When dietary methionine levels are inadequate, nutrient partitioning between fat and protein deposition changes leading to decreases in visceral fat deposition. In addition, IGF-I levels in circulation decline and overall growth is reduced. With the increasing need for more plant-based diets, understanding the role methionine plays in fish growth is paramount. This study focused on the mechanistic effects of methionine on trout muscle cells directly, by using a methionine depletion/replenishment protocol. We hypothesize that methionine, because of its role in cellular methylation pathways , regulates cell differentiation via epigenetic mechanisms. We tested the role of methionine on 1) muscle-specific microRNAs and 2) global DNA methylation. Outcomes were analyzed in trout myogenic cells cultured under three different conditions: presence of methionine for 72h (ctl ), absence of methionine for 72h (Meth-), and absence of methionine for 48h followed by 24h of methionine replenishment (Meth-/+).

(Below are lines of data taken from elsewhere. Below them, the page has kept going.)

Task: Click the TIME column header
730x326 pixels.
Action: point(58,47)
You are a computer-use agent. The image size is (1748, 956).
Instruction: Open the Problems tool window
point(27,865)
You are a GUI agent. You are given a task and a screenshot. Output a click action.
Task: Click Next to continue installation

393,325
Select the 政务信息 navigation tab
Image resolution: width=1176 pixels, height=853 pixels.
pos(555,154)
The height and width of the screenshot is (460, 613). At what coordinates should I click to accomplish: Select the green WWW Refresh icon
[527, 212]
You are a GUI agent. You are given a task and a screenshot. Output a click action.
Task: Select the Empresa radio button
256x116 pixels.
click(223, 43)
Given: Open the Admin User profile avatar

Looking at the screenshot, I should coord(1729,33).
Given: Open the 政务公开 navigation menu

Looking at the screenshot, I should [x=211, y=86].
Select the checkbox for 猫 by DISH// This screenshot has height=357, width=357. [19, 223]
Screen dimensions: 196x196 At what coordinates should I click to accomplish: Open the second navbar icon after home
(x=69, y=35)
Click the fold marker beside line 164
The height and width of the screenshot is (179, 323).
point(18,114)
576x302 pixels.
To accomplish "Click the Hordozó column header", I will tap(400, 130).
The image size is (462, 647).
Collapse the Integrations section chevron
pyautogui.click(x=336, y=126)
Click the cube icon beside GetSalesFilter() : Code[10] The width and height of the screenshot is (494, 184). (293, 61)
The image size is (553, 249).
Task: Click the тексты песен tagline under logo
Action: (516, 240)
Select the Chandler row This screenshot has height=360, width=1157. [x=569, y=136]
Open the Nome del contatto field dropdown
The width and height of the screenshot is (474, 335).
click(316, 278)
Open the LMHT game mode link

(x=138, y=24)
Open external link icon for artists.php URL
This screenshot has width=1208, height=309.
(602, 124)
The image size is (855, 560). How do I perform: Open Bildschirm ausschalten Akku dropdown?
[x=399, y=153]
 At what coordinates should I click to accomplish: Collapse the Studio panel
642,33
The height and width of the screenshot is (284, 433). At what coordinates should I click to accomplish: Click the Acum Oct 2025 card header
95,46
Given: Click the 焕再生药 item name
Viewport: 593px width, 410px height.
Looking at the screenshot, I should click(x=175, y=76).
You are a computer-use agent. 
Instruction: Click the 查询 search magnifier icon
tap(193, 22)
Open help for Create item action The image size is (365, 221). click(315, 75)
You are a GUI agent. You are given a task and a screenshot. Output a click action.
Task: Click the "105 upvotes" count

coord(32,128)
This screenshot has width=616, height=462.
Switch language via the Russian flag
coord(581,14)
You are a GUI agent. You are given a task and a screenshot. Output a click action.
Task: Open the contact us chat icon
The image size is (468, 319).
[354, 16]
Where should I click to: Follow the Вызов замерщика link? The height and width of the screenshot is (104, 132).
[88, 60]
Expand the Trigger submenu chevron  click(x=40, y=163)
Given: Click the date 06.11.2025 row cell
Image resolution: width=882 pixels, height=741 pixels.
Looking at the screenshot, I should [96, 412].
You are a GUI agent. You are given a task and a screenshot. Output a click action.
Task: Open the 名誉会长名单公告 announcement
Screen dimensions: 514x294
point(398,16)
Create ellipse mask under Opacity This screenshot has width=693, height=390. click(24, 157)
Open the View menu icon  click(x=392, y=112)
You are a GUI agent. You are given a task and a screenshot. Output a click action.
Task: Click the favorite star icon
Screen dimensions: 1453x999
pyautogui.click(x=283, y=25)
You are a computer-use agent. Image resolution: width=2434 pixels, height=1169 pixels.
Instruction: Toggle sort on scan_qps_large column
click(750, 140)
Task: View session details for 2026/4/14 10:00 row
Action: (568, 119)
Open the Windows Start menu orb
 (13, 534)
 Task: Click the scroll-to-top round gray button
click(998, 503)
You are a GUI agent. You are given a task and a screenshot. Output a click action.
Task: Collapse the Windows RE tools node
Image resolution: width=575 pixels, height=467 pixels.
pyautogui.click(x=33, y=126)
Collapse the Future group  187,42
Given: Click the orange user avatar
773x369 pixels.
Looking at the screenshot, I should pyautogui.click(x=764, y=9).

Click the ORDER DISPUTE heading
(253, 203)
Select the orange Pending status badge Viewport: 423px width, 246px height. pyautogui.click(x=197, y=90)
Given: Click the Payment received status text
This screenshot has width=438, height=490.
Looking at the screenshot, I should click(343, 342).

MicroRNA array analysis revealed three clusters: cluster I corresponds to miRNA upregulated only in Meth -/+ conditions; cluster II corresponds to miRNA downregulated only in Meth-/+ conditions; and cluster III corresponds to miRNAs with high expression in control, low expression in Meth- conditions and intermediate expression after methionine replenishment (Meth-/+). Cluster III aligned with previous data supporting an involvement with differentiation and identified seven miRNAs with muscle-related function (including miR-210 and -133a). Global methylation analysis revealed 348 bases hypo- or hyper-methylated in response to methionine restriction, and 2 methylated sites rescued by methionine replenishment. These data support epigenetic mechanisms regulating decreased muscle growth in response to inadequate dietary methionine intake, and suggest further investigation is needed to optimize supplemental feeding strategies to support efficient and efficacious growth.